Friday, 13 November 2015

FACEBOOK IS MAKING A CHANGE AND IT'S IMPORTANT FOR ANY PARENT WHO USES IT

 Facebook is introducing a feature that will alert parents before they publicly upload photographs of their children to the social networking site, it has been revealed.

The company's engineering boss, Jay Parikh, says advances in artificial intelligence (AI) and deep learning will allow the system to better analyse the content of images.

The software will send a warning message to users if photos of family members are about to be made public, the Evening Standard reports.

Mr Parikh, speaking at a media event with comedian Dara O'Briain in London last night, explained: “If I were to upload a photo of my kids playing at the park and I accidentally had it shared with the public, this system could say: ‘Hey wait a minute, this is a photo of your kids, normally you post this to just your family members, are you sure you want to do this?’
“I think (it’s) a nice intelligent way for us to help you manage all of the data and the information around you, and that could be just helping you process this stuff and getting it right the first time.”
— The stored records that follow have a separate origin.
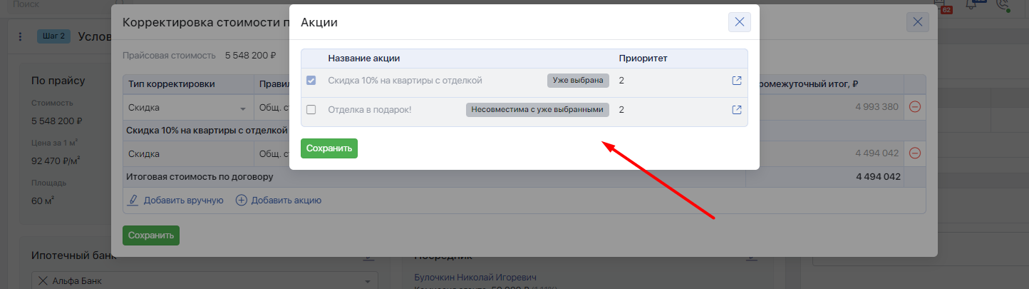Close the Акции dialog
Viewport: 1029px width, 289px height.
click(739, 22)
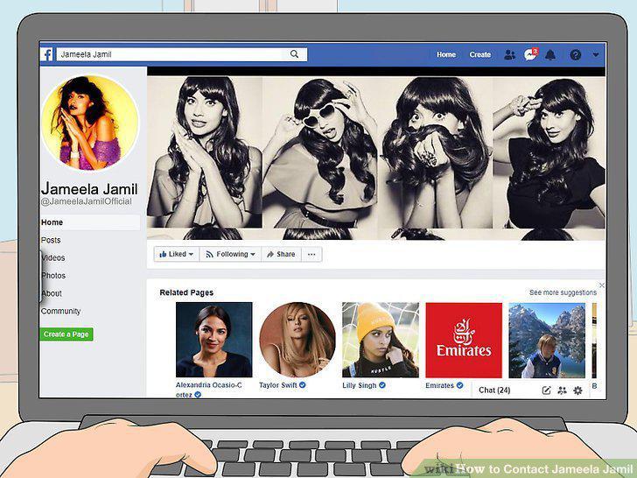This screenshot has height=478, width=637.
Task: Expand the Following dropdown
Action: point(230,254)
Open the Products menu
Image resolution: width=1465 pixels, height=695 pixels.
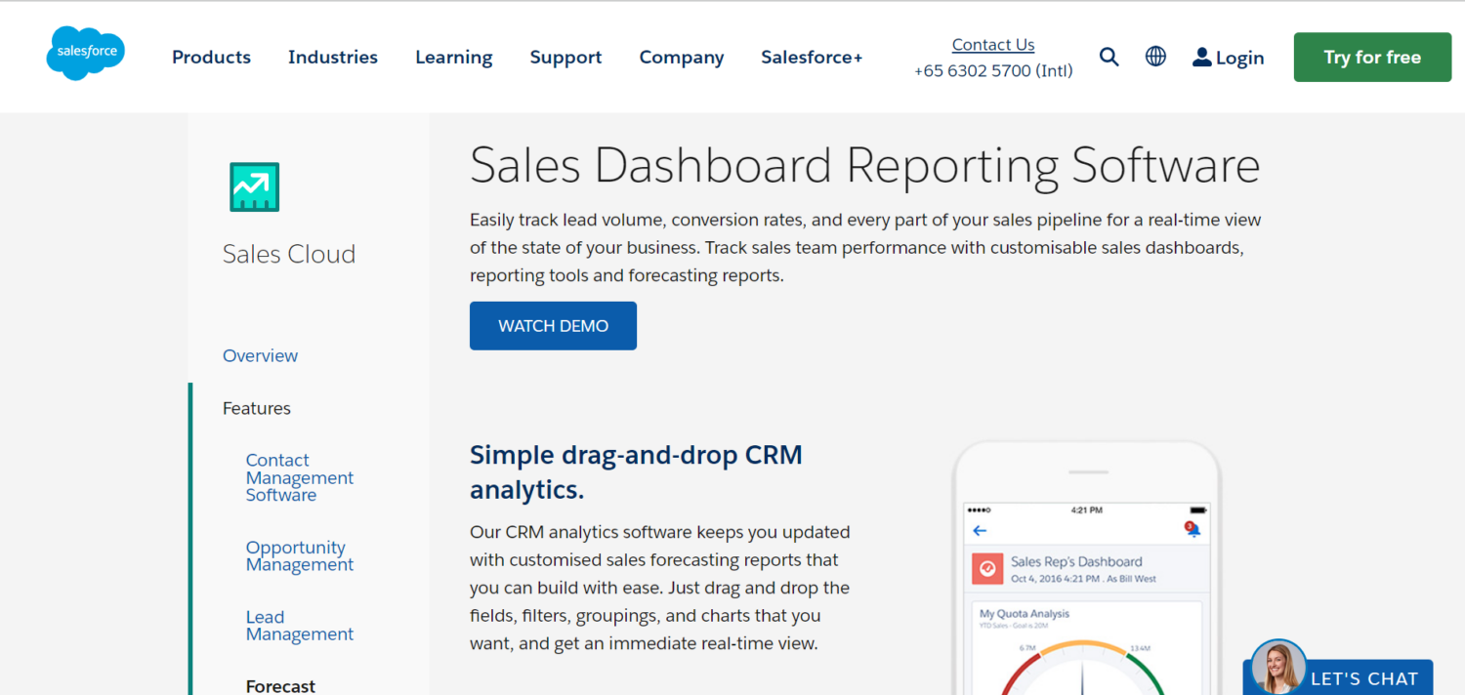[x=211, y=57]
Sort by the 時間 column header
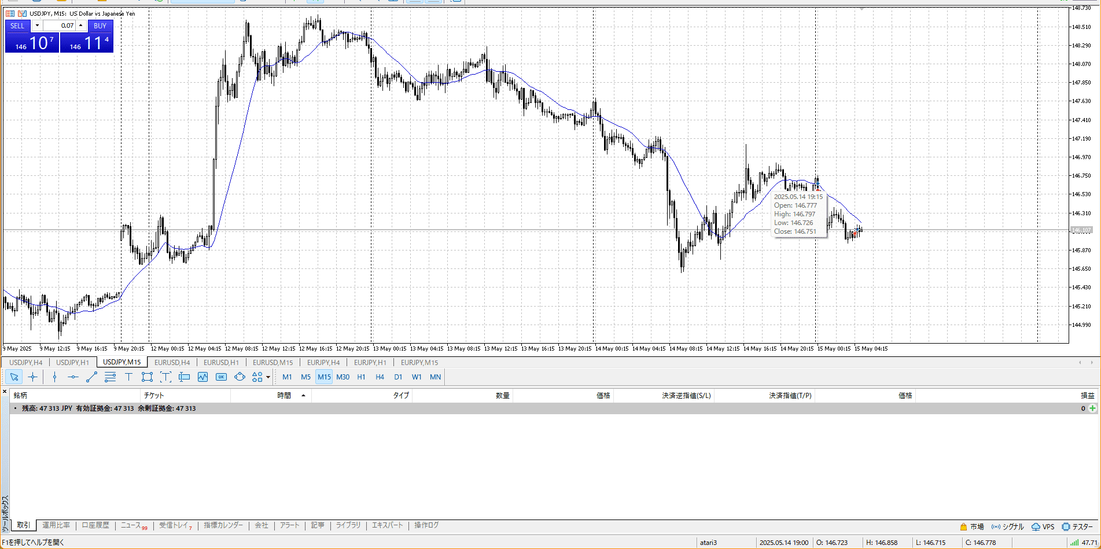 pyautogui.click(x=283, y=396)
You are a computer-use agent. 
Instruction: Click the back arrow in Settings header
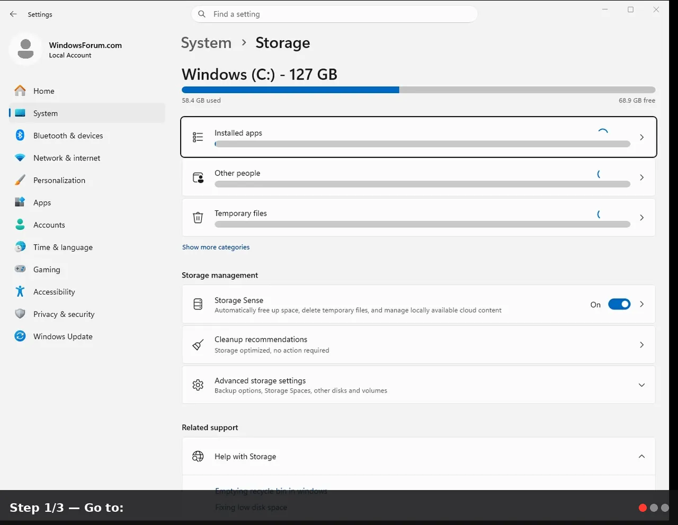[13, 14]
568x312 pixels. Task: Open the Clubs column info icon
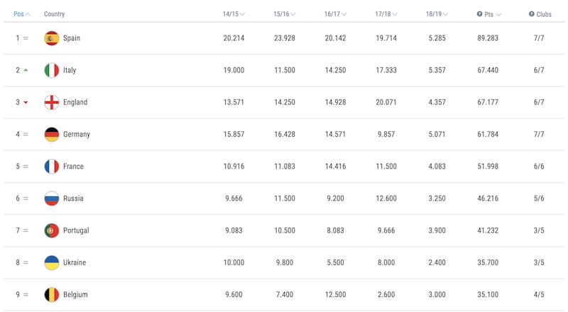(531, 13)
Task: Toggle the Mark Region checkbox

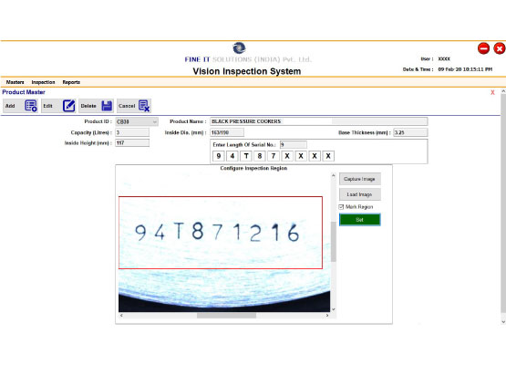Action: (x=341, y=207)
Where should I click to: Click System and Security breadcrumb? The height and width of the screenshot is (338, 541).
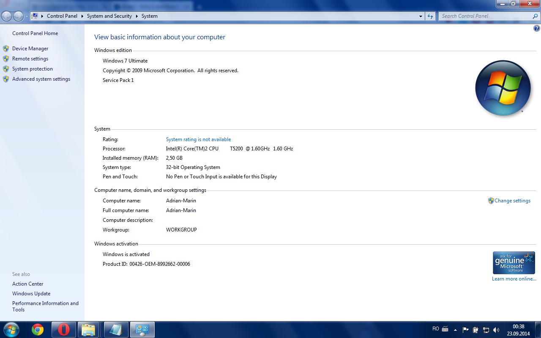pos(109,16)
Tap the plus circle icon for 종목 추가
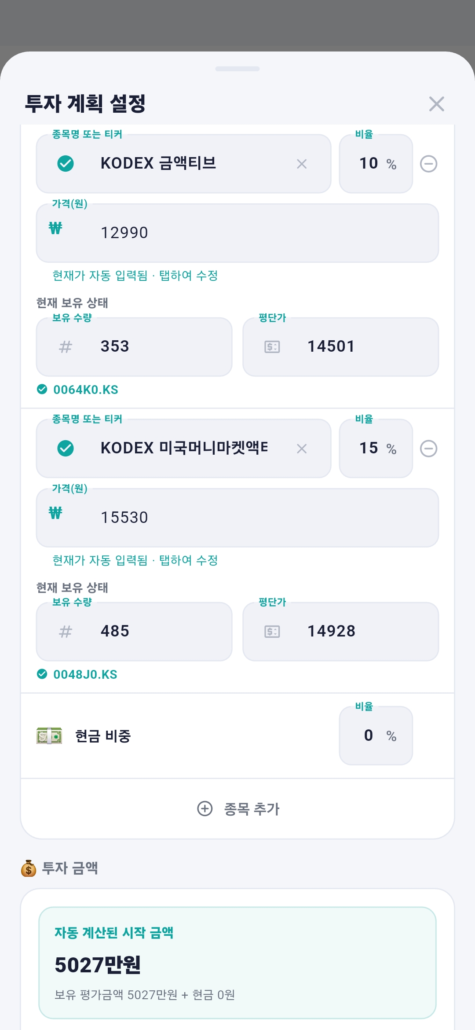Screen dimensions: 475x1030 (205, 809)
He added: "There's ways to keep Facebook safe, so if there's objectionable content we can find that stuff using these very intelligent systems so that we can weed out this objectionable content faster."

With around 2 billion pictures uploaded to the social network everyday, the kit will also allow Facebook to remove "objectionable content" automatically, rather than relying on humans to check it.
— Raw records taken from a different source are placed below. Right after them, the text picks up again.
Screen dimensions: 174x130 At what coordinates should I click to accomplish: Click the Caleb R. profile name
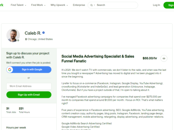[x=33, y=33]
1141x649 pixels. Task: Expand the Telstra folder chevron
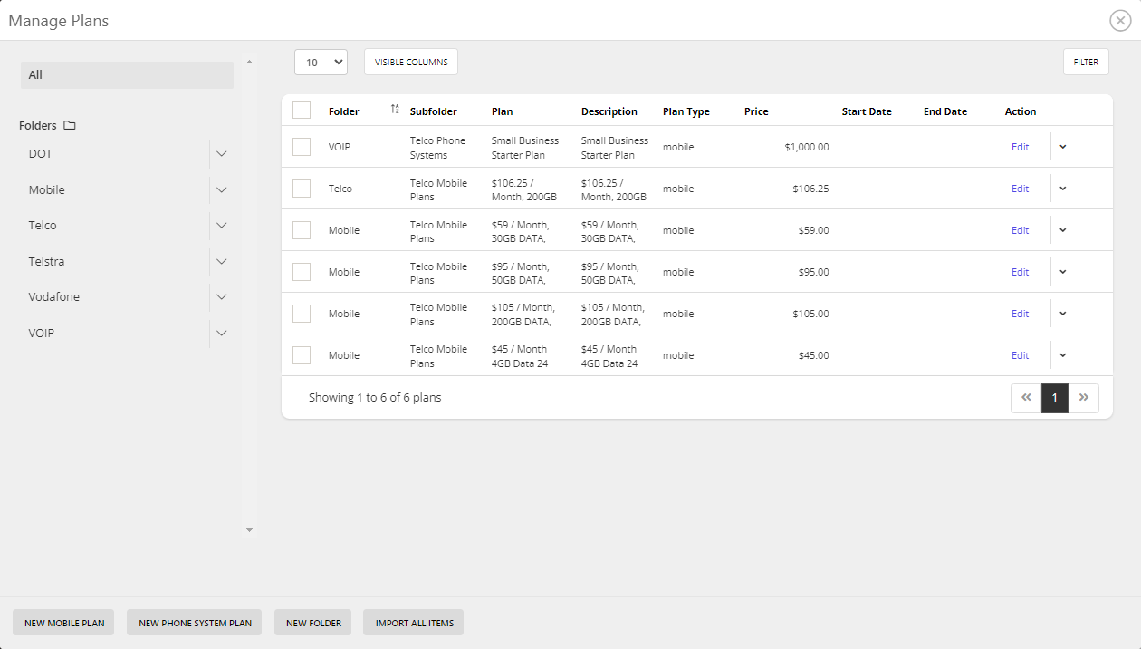point(222,262)
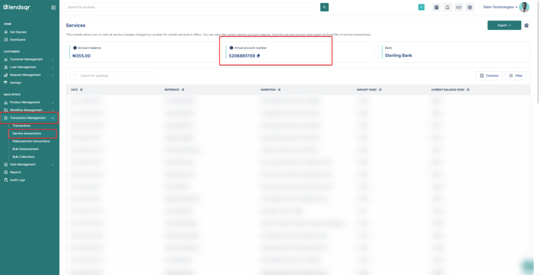Open the Export dropdown button
539x275 pixels.
[x=504, y=25]
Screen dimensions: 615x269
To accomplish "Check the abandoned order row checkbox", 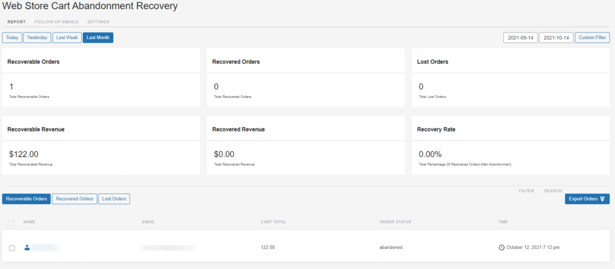I will click(12, 248).
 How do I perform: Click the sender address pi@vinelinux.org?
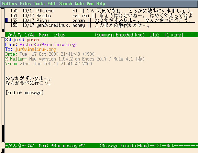click(56, 44)
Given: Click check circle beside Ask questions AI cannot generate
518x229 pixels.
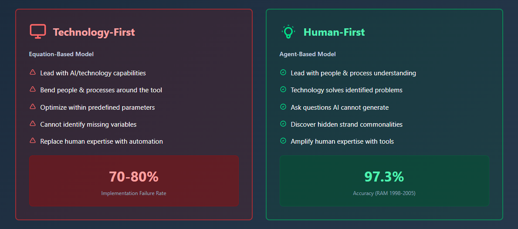Looking at the screenshot, I should pyautogui.click(x=283, y=107).
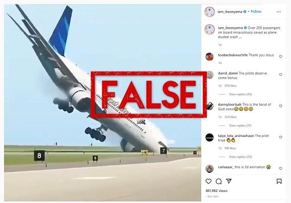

Mr Parikh said that it's part of a "10-year arc of innovation", which also includes the possibility of patients virtually visiting their GP using a 3D digital headset.
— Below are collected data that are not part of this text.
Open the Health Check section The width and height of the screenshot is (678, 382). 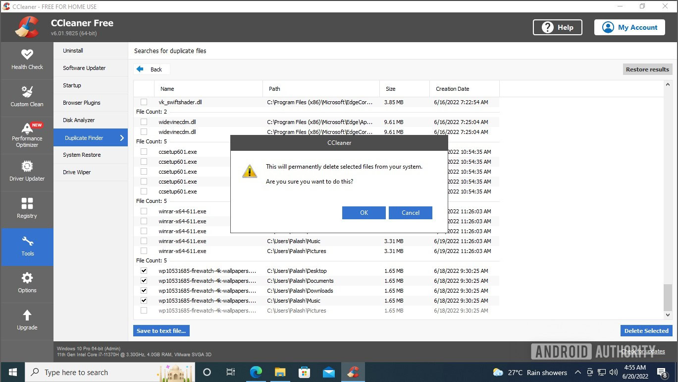(27, 60)
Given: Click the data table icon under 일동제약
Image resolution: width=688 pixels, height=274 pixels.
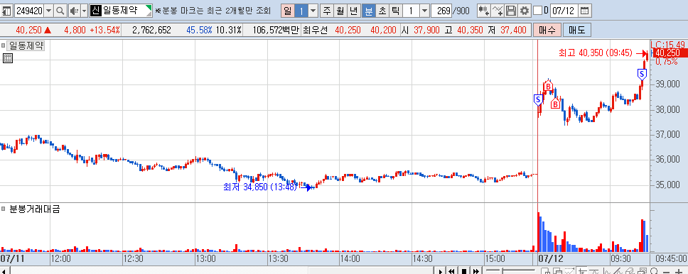Looking at the screenshot, I should [x=7, y=58].
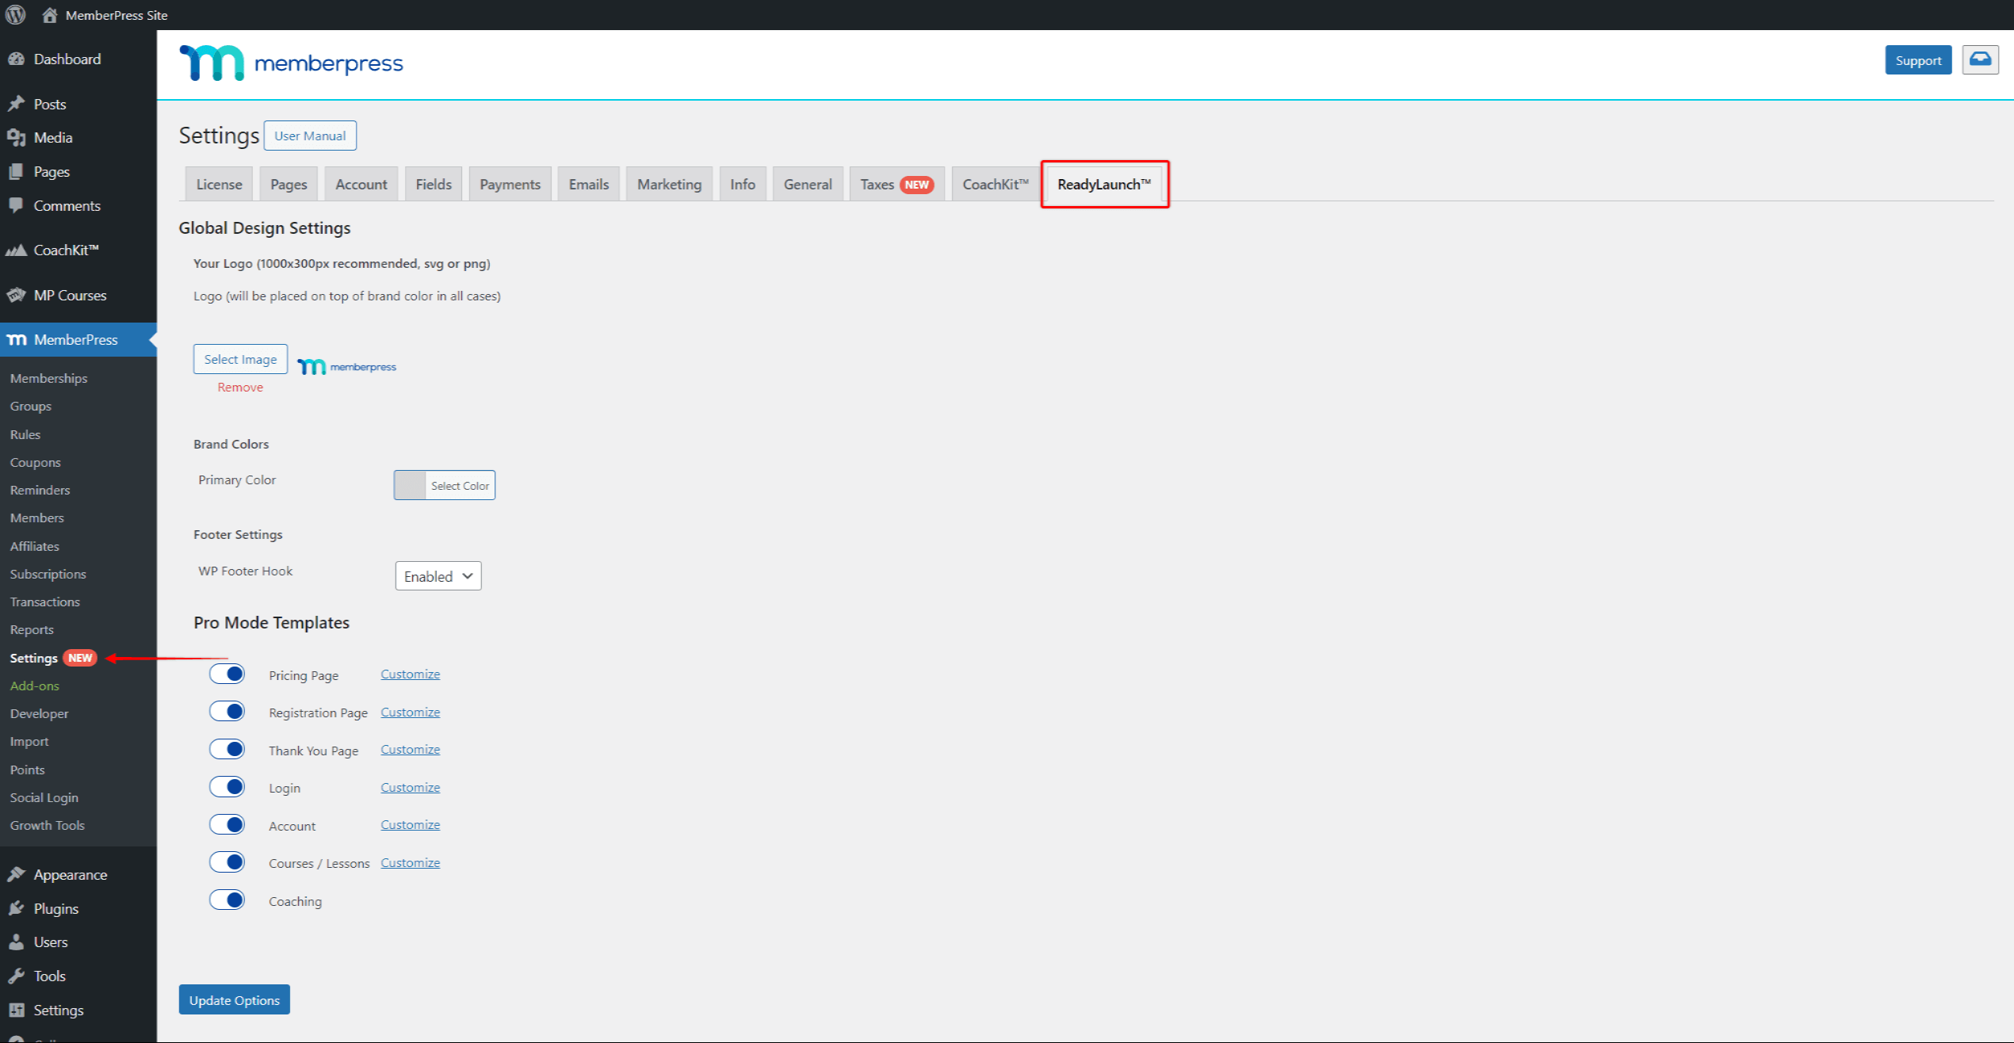
Task: Click Customize link for Login page
Action: [410, 786]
It'll also give blind and visually-impaired people a better experience on the website by using a "q&a" system which tells the user who is in a photograph, where they are and what they're doing.

Facebook's founder Mark Zuckerberg opened a new AI research lab in Paris in June to support its existing teams in Silicon Valley and New York.

The French team was set up to develop research projects focused on image recognition, natural language processing, speech recognition and other infrastructure.